Mandara was the first of the new breed of independent proprietary trading firms that moved into the increasingly financialised refined products derivatives markets, filling the void left by investment banks in the wake of the 2007-2008 credit crunch.
The brainchild of Muwaffaq 'Alf' Salti, a former Goldman Sachs, Morgan Stanley and JP Morgan Chase trader, Mandara was formed in 2009 and quickly established itself as a major derivatives player in what had been seen as fairly niche over-the-counter (OTC) swaps markets that had previously been the domain of investment banks, oil majors and trading houses.
By the middle of the 2010s, two breakaway companies formed by ex-Mandara employees – Onyx and DV Trading – had joined the fray and collectively the group were often referred to as 'curve scrapers', making small margins on large volumes by either trading products on screen, directly with counterparties or via OTC voice brokers.

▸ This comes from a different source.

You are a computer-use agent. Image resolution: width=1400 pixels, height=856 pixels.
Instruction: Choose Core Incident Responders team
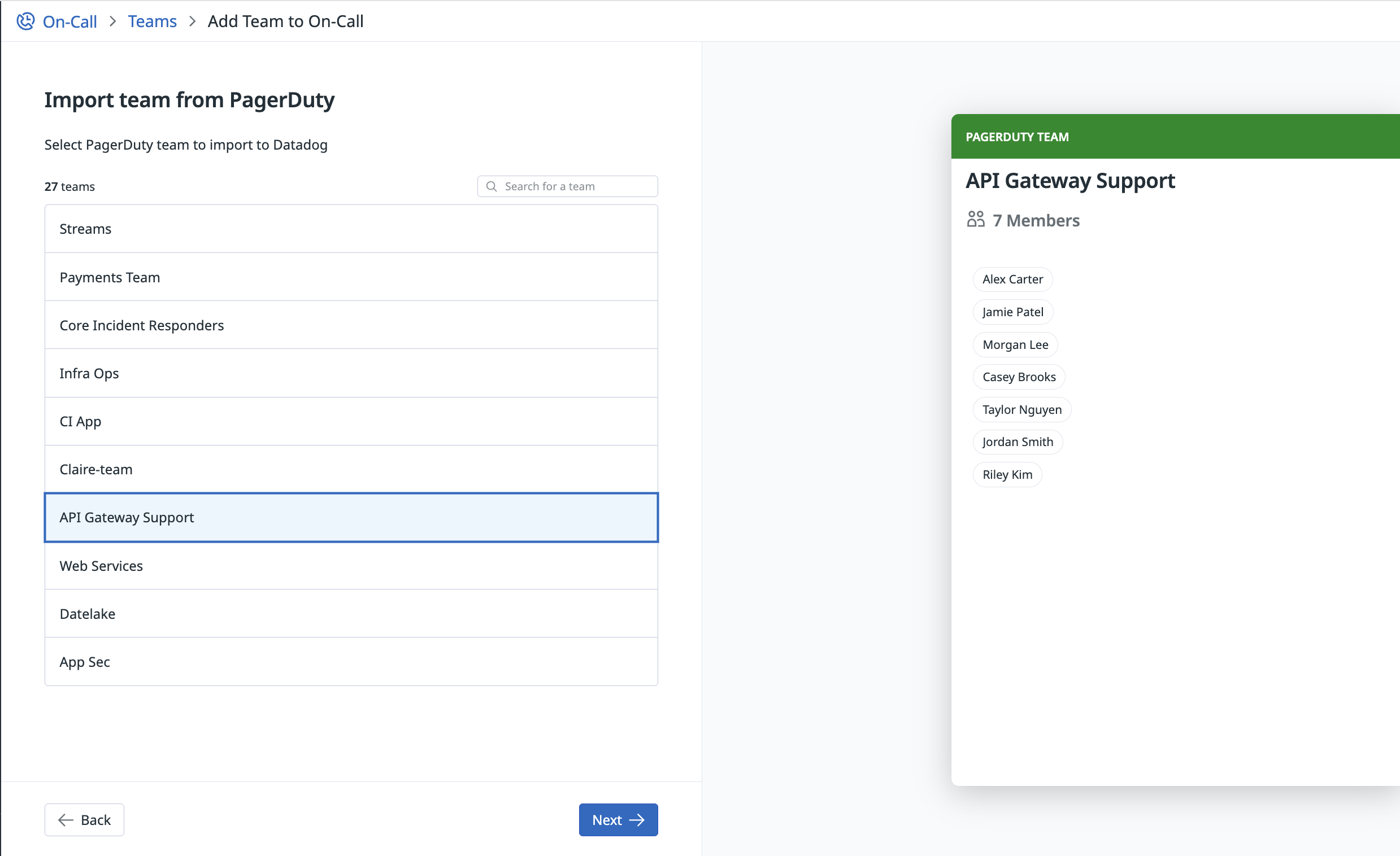[x=351, y=325]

The prop firms were also seen as market makers, providing bid/offers in markets where there would be little price discovery beyond the front three months.
Liquidity
Mandara and its confederates became huge liquidity providers in forward markets for the likes of Asian and European gasoil, jet, gasoline, naphtha and fuel oil, also moving into Dubai crude and running hedging books on more established derivatives contracts such as Brent and WTI futures.
Initially trading further down the forward curve, the prop firms also became highly active in prompter balmo and M1 markets, which, along with the physical market, form the basis of benchmark assessments provided by Platts and Argus.
Collectively, these companies became a major part of the price-discovery process in the Platts window, regularly surpassing the more established firms in terms of traded Market-on-Close (MOC) volumes and playing a major role in the price assessment.
Trading sources said that Mandara had not been seen in the Platts window for some time, while Salti was said to have taken a step back from front-line trading some years ago and had been known to be planning for retirement.
Salti cut his teeth in the late 1990s/early 2000s as the head fuel oil trader with Morgan Stanely and JP Morgan in Singapore, in what was then viewed as something of a 'wild west' market with little regulatory oversight.
But the Wall Street banks exited the physical markets following the post-credit crunch legislation, in turn scaling down derivatives exposure in the more niche oil markets – a gap ultimately filled by Mandara and its offshoots.